Adaptive, Robust and Scalable Bayesian Filtering for Online Learning
Gerardo Duran-Martin
TL;DR
This thesis reframes Bayesian filtering as a versatile toolkit for online learning, addressing adaptivity to non-stationarity, robustness to misspecification and outliers, and scalability to high-dimensional neural networks. It introduces the BONE framework for generalized-Bayes online learning in non-stationary environments, and the WoLF method for robust, loss-based updates with closed-form Kalman-like recursions. It also develops scalable online neural-network learning via subspace EKF (SSEKF), PULSE (projection-based last-layer learning), and LoFi (low-rank precision) to enable real-time training.
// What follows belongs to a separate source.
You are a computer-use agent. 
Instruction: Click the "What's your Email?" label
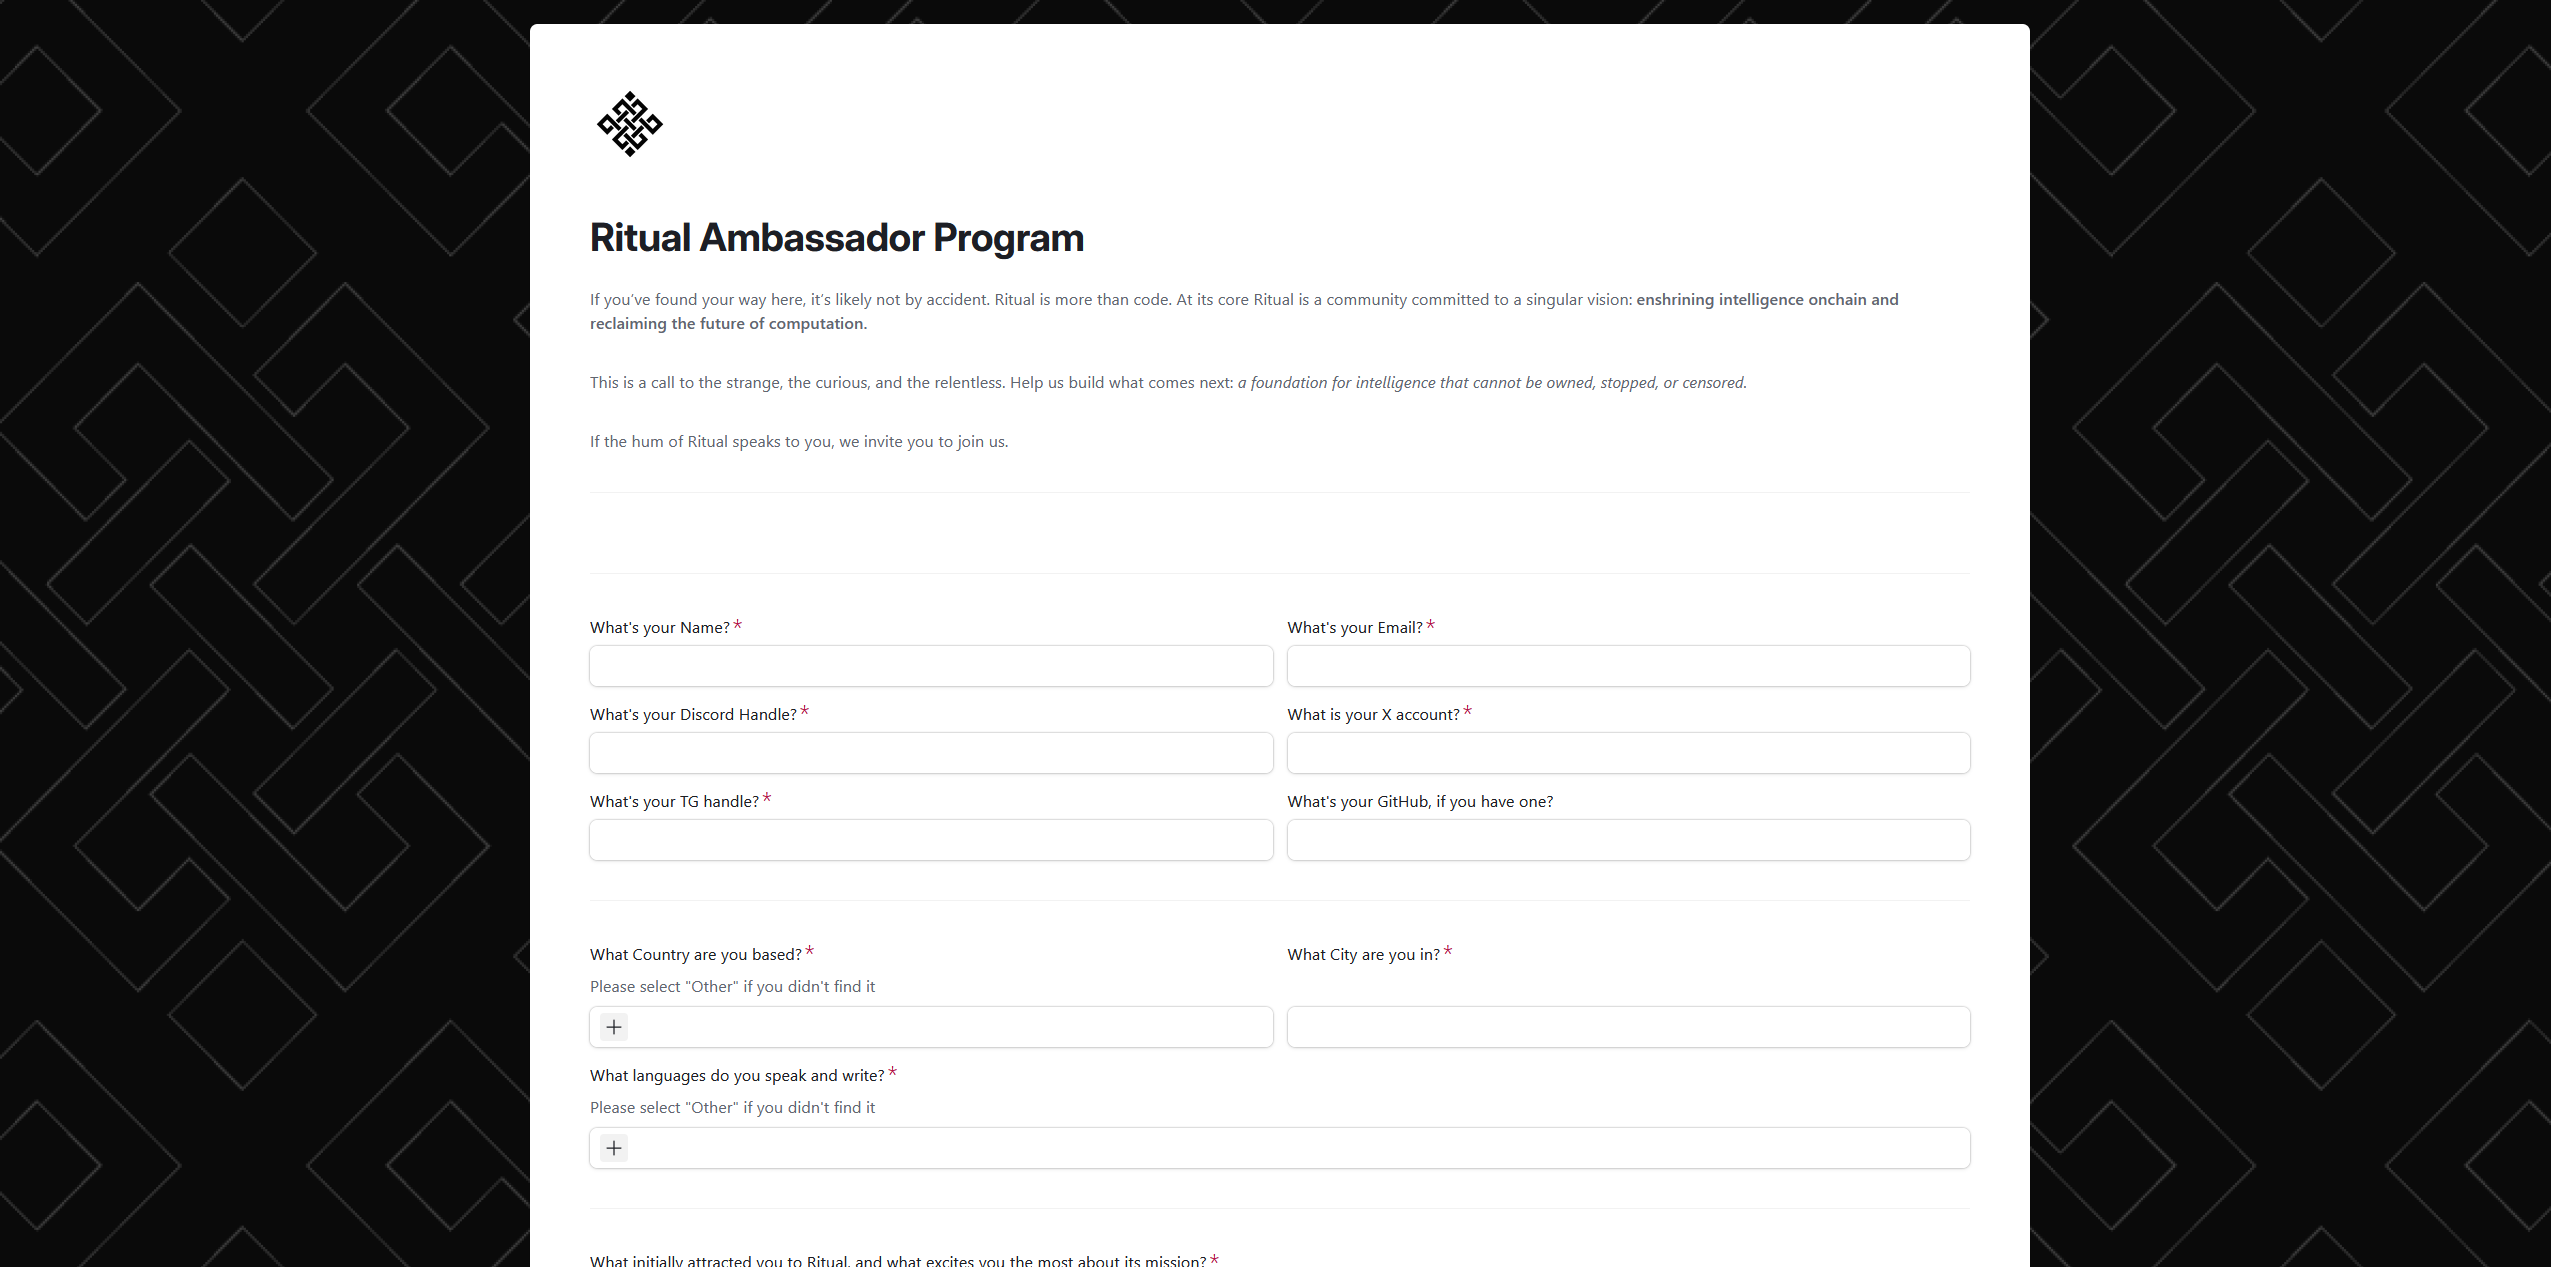(1354, 628)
The work includes theoretical robustness guarantees and extensive experiments across prequential prediction, online classification, contextual bandits, segmentation, and online deep learning, showing improved performance in dynamic, misspecified, and high-dimensional settings. Overall, the contributions offer a coherent framework and practical algorithms for robust, adaptive, and scalable Bayesian online learning in complex environments.
Abstract
In this thesis, we introduce Bayesian filtering as a principled framework for tackling diverse sequential machine learning problems, including online (continual) learning, prequential (one-step-ahead) forecasting, and contextual bandits. To this end, this thesis addresses key challenges in applying Bayesian filtering to these problems: adaptivity to non-stationary environments, robustness to model misspecification and outliers, and scalability to the high-dimensional parameter space of deep neural networks. We develop novel tools within the Bayesian filtering framework to address each of these challenges, including: (i) a modular framework that enables the development adaptive approaches for online learning; (ii) a novel, provably robust filter with similar computational cost to standard filters, that employs Generalised Bayes; and (iii) a set of tools for sequentially updating model parameters using approximate second-order optimisation methods that exploit the overparametrisation of high-dimensional parametric models such as neural networks. Theoretical analysis and empirical results demonstrate the improved performance of our methods in dynamic, high-dimensional, and misspecified models.